------ TEXTE DU DOCUMENT
Conflits de propriété
La légende dépeint ainsi une capitale aux sept villages historiques, où chaque régnant a réduit à néant, au fil des millénaires, la cité antérieure. Les derniers renversés furent les colons britanniques, qui firent de Delhi leur capitale en 1911, après Calcutta.
Dans cette ville obstinément tournée vers l’avenir, les agences chargées de la conservation du patrimoine ont des moyens très limités et alertent sur une bataille perdue d’avance. «Le Parc archéologique de Mehrauli, par exemple, a le potentiel pour être l’un des sites patrimoniaux les plus importants de l’Inde, estime l’architecte A. G. K. Menon, de l’ASI. Mais nous tournons en rond.»
A commencer par les enjeux très sensibles de la propriété. Parfois, le cadastre des monuments protégés ne correspond pas aux délimitations réelles. Et les conflits de propriété sont incessants. Dans le quartier pittoresque du Vieux-Delhi, les havelî, magnifiques demeures de l’époque moghole, sont morcelées par l’indivision, les disputes liées aux héritages ou l’empiètement illégal. En Inde, dès qu’il y a une ambiguïté sur le statut juridique d’un terrain, les gens s’y engouffrent pour en tirer profit.
Delhi est ainsi la capitale de l’urbanisation informelle. Depuis les années 60, 30% des terrains ont été colonisés illégalement en raison de l’absence de politique en faveur de logements bon marché. Les hommes y grattent le moindre espace: les pauvres, accaparés par leur survie quotidienne, mais aussi les riches, avec leurs imposantes villas érigées dans des quartiers inconstructibles. Dans ce contexte d’empiètement général, l’ASI avait admis, en 2013, avoir «perdu la trace» de 35 monuments sous sa protection.
Dans le Parc archéologique de Mehrauli, la gestion des monuments symbolise le grand désordre. Le sol appartient à la Delhi Development Authority (DDA), l’autorité urbaine chargée de la planification, et la conservation est aux mains de l’ASI, mais aussi de la municipalité de Delhi, de l’ONG spécialisée INTACH, qui avait aménagé le parc il y a une dizaine d’années, et enfin de l’organisation philanthropique musulmane du Waqf Board. Cette dernière en profite pour laisser ses fidèles, comme Mohammed, s’approprier doucement mais sûrement les monuments musulmans en les reconvertissant en mosquées et en madrasa.
------------
------ EXTRAITS DU CORPUS
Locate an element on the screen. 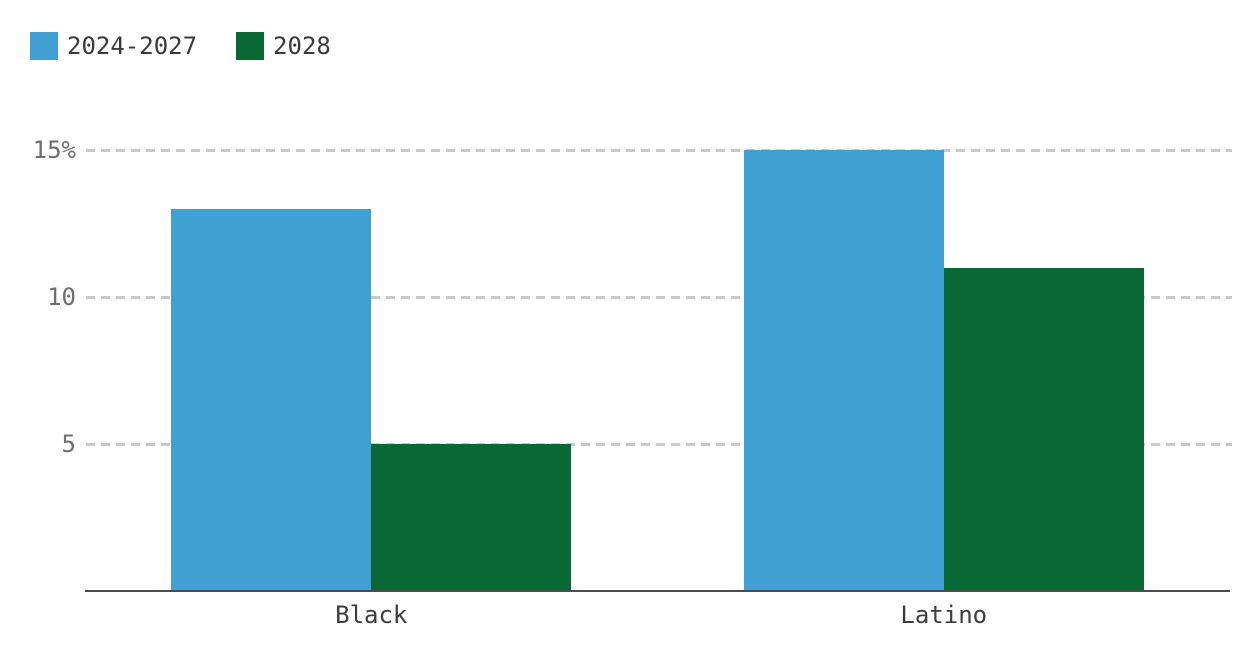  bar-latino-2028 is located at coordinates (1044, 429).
------------
------ EXTRAITS DU CORPUS
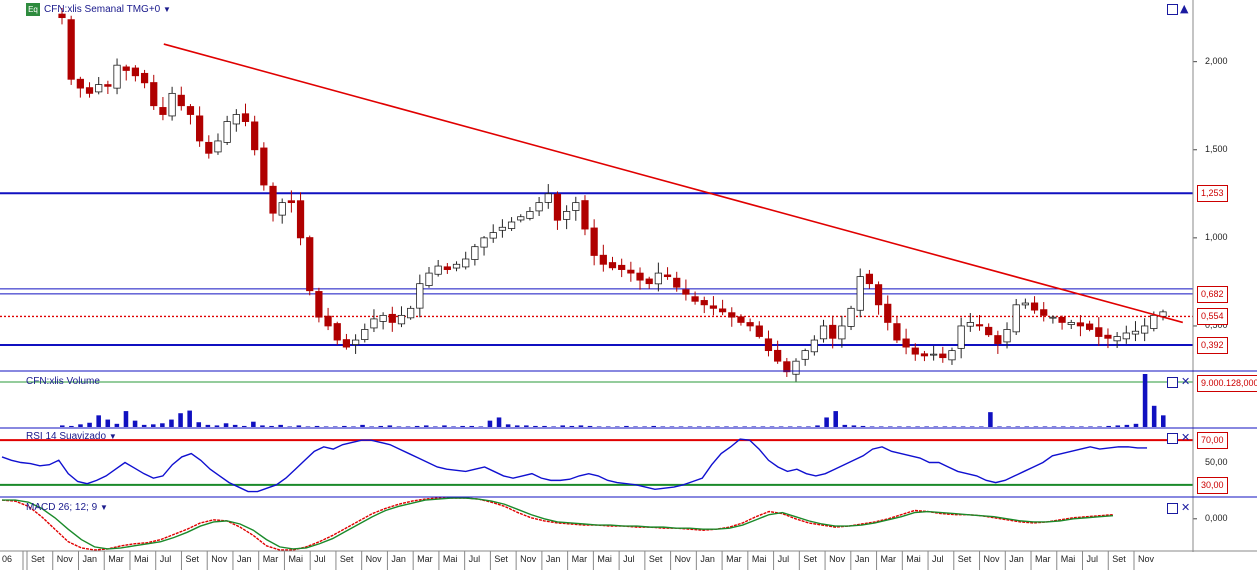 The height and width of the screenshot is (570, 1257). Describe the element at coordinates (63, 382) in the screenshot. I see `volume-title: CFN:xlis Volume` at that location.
------------
> CONSIGNE:
Mets à jour, s'il te plaît, le passage du texte sur le patrimoine de Delhi qui s'ouvre sur les mots contenant « Dans cette ville » et se ferme sur « en tirer profit. ». Remplaces-y « cadastre » par « plan cadastral ».

> RÉPONSE:
Dans cette ville obstinément tournée vers l’avenir, les agences chargées de la conservation du patrimoine ont des moyens très limités et alertent sur une bataille perdue d’avance. «Le Parc archéologique de Mehrauli, par exemple, a le potentiel pour être l’un des sites patrimoniaux les plus importants de l’Inde, estime l’architecte A. G. K. Menon, de l’ASI. Mais nous tournons en rond.»
A commencer par les enjeux très sensibles de la propriété. Parfois, le plan cadastral des monuments protégés ne correspond pas aux délimitations réelles. Et les conflits de propriété sont incessants. Dans le quartier pittoresque du Vieux-Delhi, les havelî, magnifiques demeures de l’époque moghole, sont morcelées par l’indivision, les disputes liées aux héritages ou l’empiètement illégal. En Inde, dès qu’il y a une ambiguïté sur le statut juridique d’un terrain, les gens s’y engouffrent pour en tirer profit.